* **WHAT IS EXPECTED**
Please return all lines in the listing holding the word "chevron".

────

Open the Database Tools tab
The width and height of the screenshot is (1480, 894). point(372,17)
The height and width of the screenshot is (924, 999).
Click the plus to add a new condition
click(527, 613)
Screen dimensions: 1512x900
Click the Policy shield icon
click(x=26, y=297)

────

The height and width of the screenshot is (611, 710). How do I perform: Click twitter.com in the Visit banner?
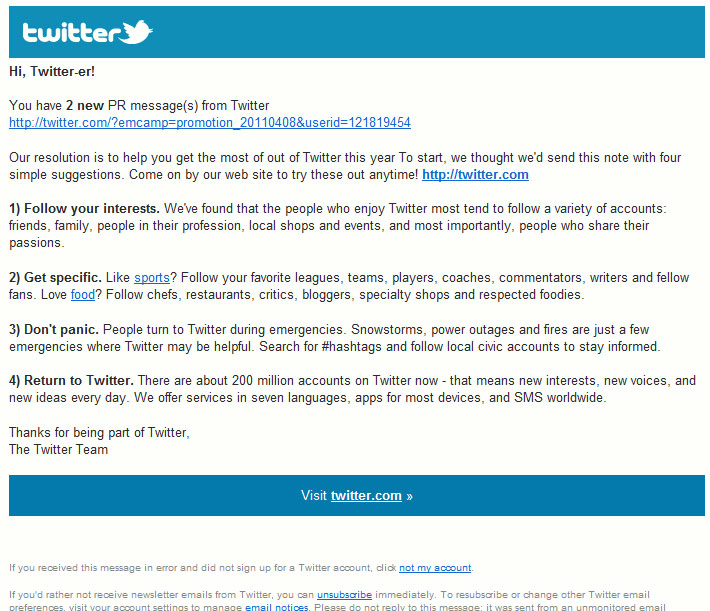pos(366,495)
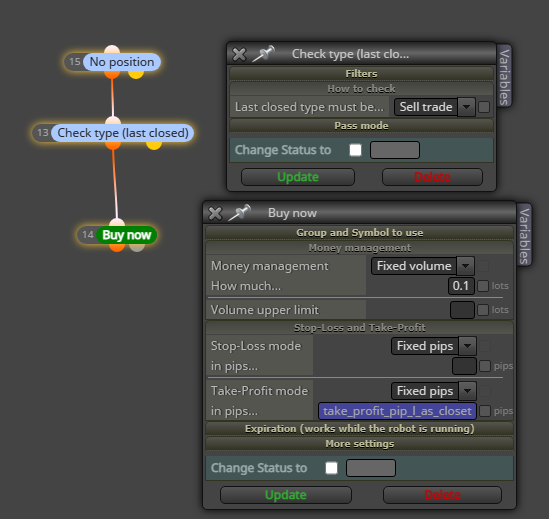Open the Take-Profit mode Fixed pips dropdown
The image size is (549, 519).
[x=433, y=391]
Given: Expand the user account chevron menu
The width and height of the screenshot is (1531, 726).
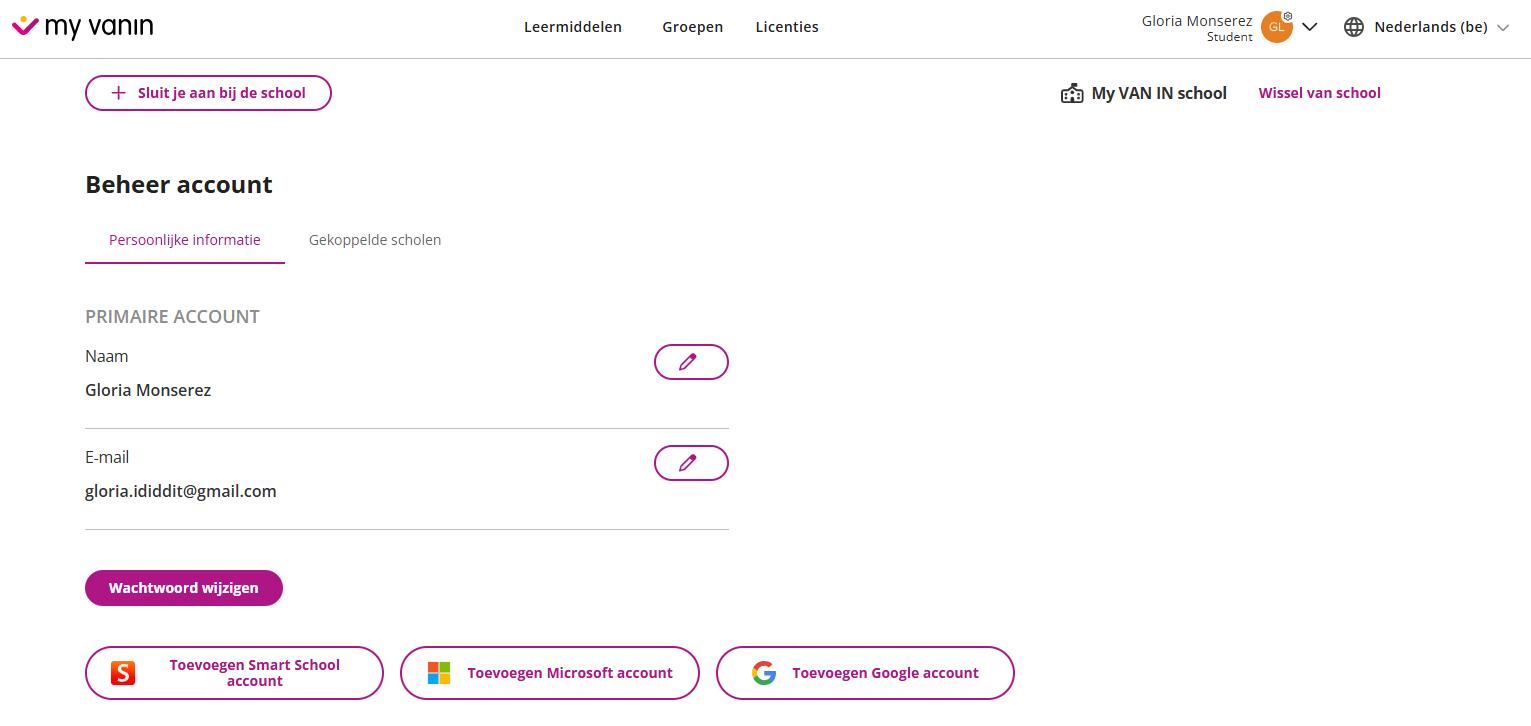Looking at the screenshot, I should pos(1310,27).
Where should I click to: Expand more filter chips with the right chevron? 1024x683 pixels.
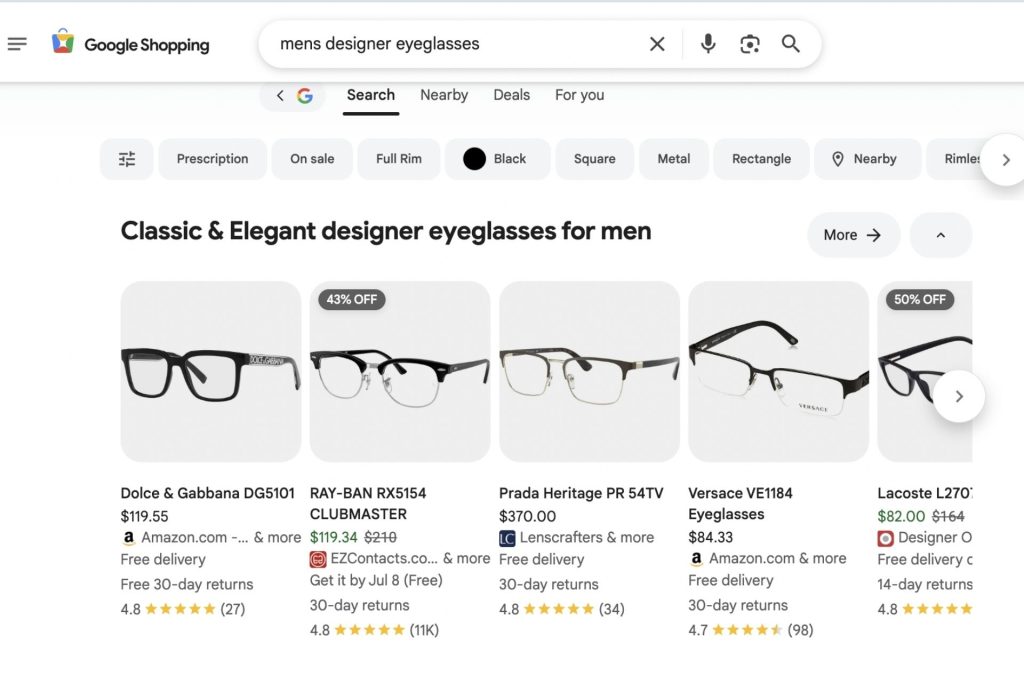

────

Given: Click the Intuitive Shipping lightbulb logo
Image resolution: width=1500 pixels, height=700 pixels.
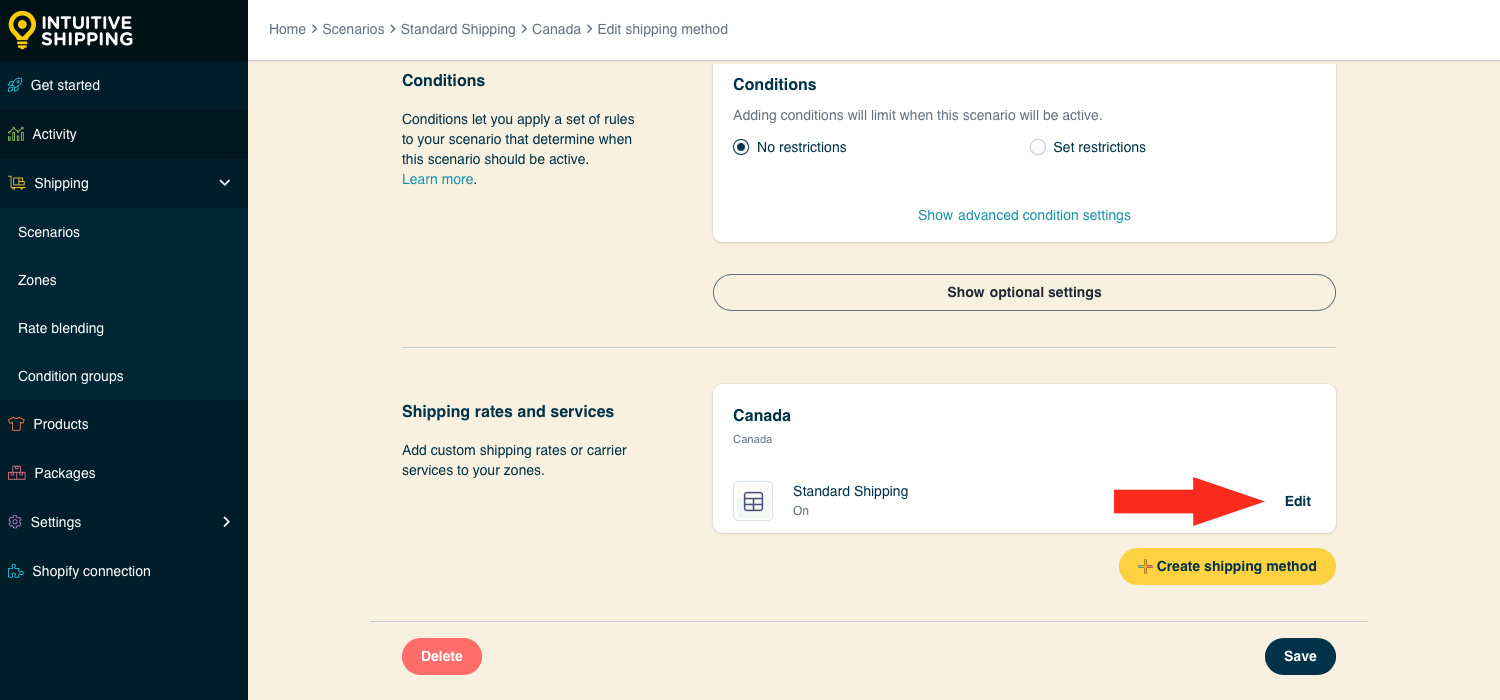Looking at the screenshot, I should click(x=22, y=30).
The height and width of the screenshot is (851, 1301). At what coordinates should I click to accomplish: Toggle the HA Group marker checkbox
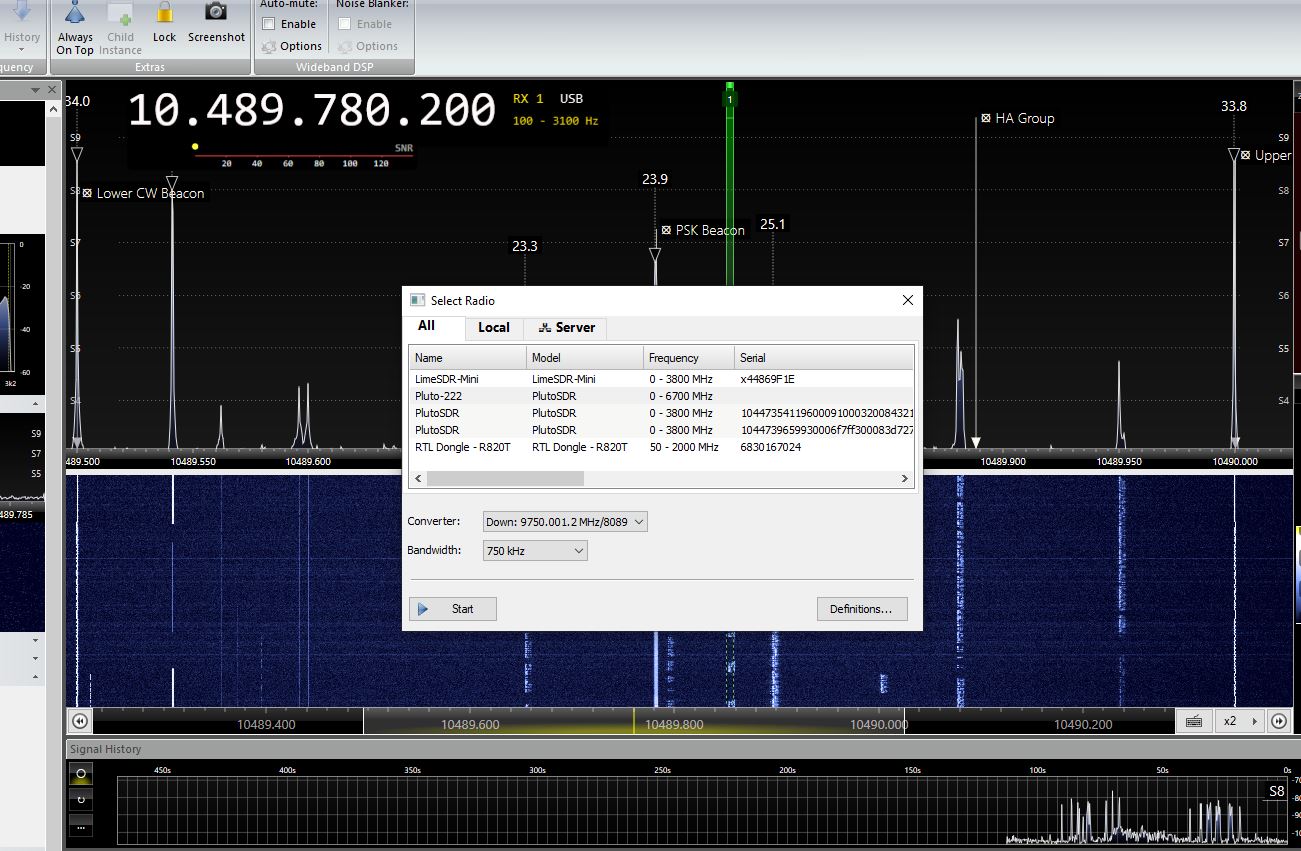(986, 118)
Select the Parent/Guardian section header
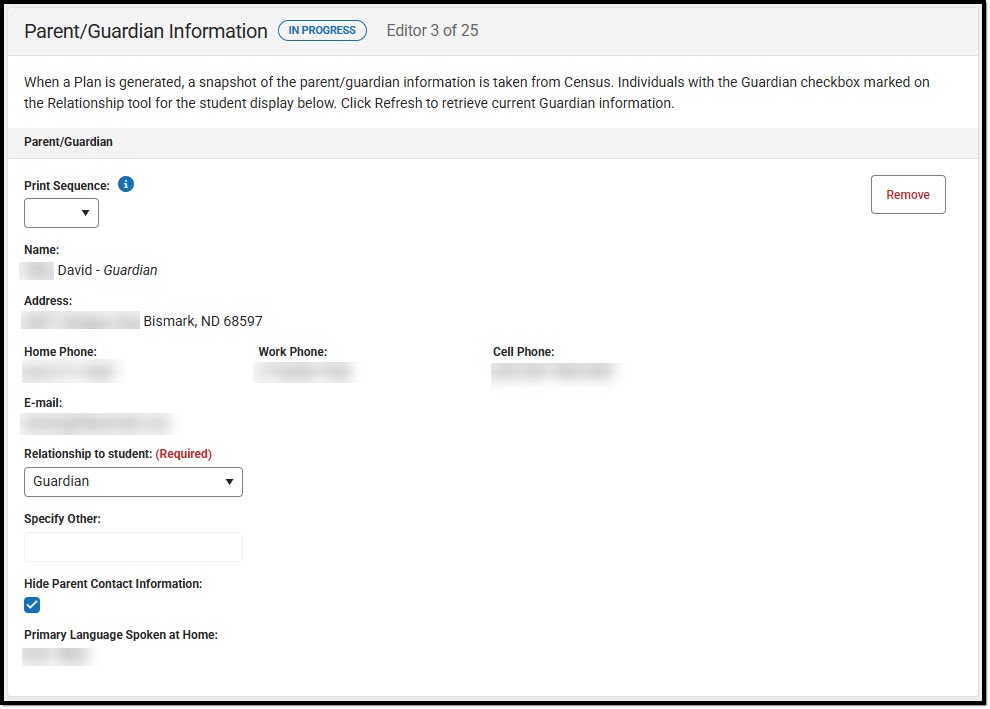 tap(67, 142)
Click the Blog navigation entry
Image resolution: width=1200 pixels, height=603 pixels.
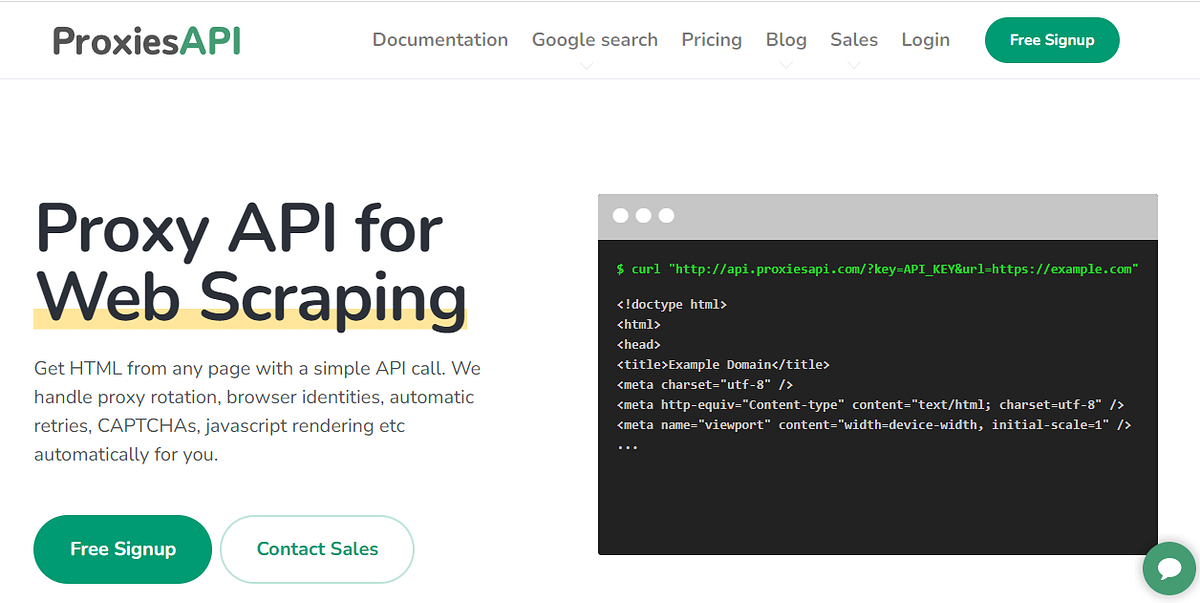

────

* **WRITTEN SOLUTION**
Given: Expand the user account chevron menu
Where should I click to: Expand more filter chips with the right chevron? 1024x683 pixels.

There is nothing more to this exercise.